5.0 from 3 votes
Kuy Teav
Kuy teav is a delicious traditional noodle soup that is prepared with rice noodles, pork stock and toppings. It is of Chinese origin but is a very popular breakfast dish in Cambodia and Southern Vietnam.
Prep Time
30 mins
Cook Time
3 hrs 30 mins
Total Time
4 hrs
Servings: 4 people
Course:
Appetizer , Soup
Cuisine:
Asian , Vietnamese , Cambodian
Ingredients
- 3 lb pork neck
- 2 teaspoons dried shrimp
- 2 teaspoons fish sauce
- 3 hard-boiled eggs , quartered
- 1 lb rice noodles
- 1 lb ground pork
- 3 teaspoons rice wine
- 3 teaspoons soy sauce
- 1 tablespoon honey
- 1 tablespoon sesame oil
- 1 lb raw shrimp , peeled and deveined
- salt
- Kampot white pepper
Garnish
- 2 handfuls bean sprouts
- ½ bunch cilantro , chopped
- 4 scallions , chopped
- 1 tablespoon fish sauce
- 3 teaspoons Sriracha chili sauce (or more, to taste)
- 2 limes , quartered
Instructions
- In a saucepan over high heat, boil the pork necks for 10 minutes after reaching boiling point.
- Drain and discard the cooking water.
- Put the pig's necks back in the pot and fill with enough water to cover the bones by at least 2 inches (5 cm).

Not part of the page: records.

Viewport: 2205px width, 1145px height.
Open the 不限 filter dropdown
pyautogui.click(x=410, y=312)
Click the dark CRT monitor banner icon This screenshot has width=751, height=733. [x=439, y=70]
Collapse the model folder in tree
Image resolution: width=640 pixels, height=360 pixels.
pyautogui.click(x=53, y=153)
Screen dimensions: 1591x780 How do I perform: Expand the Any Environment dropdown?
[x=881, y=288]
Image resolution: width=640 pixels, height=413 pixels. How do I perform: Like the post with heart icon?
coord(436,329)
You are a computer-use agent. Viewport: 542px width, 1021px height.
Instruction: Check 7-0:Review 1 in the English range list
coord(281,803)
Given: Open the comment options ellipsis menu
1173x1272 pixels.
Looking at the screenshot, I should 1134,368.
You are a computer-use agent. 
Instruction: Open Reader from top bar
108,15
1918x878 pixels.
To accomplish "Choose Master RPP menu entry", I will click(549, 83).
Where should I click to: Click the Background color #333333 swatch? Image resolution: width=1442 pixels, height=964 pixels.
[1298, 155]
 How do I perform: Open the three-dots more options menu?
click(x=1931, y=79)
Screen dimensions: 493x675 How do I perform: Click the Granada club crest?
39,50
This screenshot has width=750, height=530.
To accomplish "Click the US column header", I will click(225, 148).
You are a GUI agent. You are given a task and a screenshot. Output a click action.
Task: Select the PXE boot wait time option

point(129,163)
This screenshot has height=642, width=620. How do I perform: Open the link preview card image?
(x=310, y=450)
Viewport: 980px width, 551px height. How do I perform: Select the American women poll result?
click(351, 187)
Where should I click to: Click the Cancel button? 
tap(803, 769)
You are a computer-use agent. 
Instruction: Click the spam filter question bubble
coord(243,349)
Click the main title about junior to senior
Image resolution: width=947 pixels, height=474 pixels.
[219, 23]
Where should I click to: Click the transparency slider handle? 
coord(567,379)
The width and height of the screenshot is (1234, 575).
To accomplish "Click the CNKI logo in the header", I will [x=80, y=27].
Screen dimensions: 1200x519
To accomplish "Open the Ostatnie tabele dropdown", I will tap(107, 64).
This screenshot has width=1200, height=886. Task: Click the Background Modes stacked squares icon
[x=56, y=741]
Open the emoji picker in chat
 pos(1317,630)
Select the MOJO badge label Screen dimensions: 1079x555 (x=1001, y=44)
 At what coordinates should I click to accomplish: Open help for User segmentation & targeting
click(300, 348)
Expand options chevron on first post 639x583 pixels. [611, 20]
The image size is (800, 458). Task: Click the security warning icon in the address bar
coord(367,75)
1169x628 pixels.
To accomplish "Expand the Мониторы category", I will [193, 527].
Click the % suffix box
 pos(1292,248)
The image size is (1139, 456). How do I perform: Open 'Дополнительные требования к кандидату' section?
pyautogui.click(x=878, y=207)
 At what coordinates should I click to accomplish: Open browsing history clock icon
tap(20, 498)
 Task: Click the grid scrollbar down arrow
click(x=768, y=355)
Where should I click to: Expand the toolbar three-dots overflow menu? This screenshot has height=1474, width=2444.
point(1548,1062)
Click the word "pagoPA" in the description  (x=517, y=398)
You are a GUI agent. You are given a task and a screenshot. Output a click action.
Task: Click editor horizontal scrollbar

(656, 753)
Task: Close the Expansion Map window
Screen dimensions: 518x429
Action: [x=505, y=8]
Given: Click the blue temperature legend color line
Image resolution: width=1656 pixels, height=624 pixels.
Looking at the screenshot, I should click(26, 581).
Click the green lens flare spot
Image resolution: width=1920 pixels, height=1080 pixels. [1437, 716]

- Add the dried shrimp and mix.
- Simmer on low heat for 3 hours, until the meat comes off the bones.
- Slowly skim all the foam that forms on the surface of the broth. Add boiling water to maintain the same level, if necessary.
- Remove the necks from the broth using a skimmer and allow to cool for 5 minutes.
- Remove the meat from the bones and set aside.
- Add the fish sauce to the broth and season with salt and pepper to taste.
- Simmer the broth over low heat while the rest of the recipe is prepared.
- Bring a large pan of water to a boil, cook the noodles for 30 seconds, drain and rinse immediately with cold water.
- In a large skillet over medium-high heat, add the minced pork and mix well. (Crush the ground meat as you cook with a mashed press).
- Add rice wine, soy sauce and honey. Cook for about 10 minutes, stirring regularly.
- Add the pork neck meat and the sesame oil, mix and reserve.
- Bring the broth to a boil over a high heat.
- Place the shrimp in a metal colander and immerse it in the pot to cook the shrimp for 10 minutes in the simmering broth.
- Remove the colander, drain and reserve the shrimp.
- Divide the noodles into 4 large bowls.
- Add the shrimp, pork, and a little of each topping to each bowl: soy sprouts, chopped cilantro, chopped scallions, fish sauce, Sriracha chili sauce, lemons)
- Pour the broth into each bowl and place pieces of hard-boiled egg on top. Serve very hot with additional toppings on the side.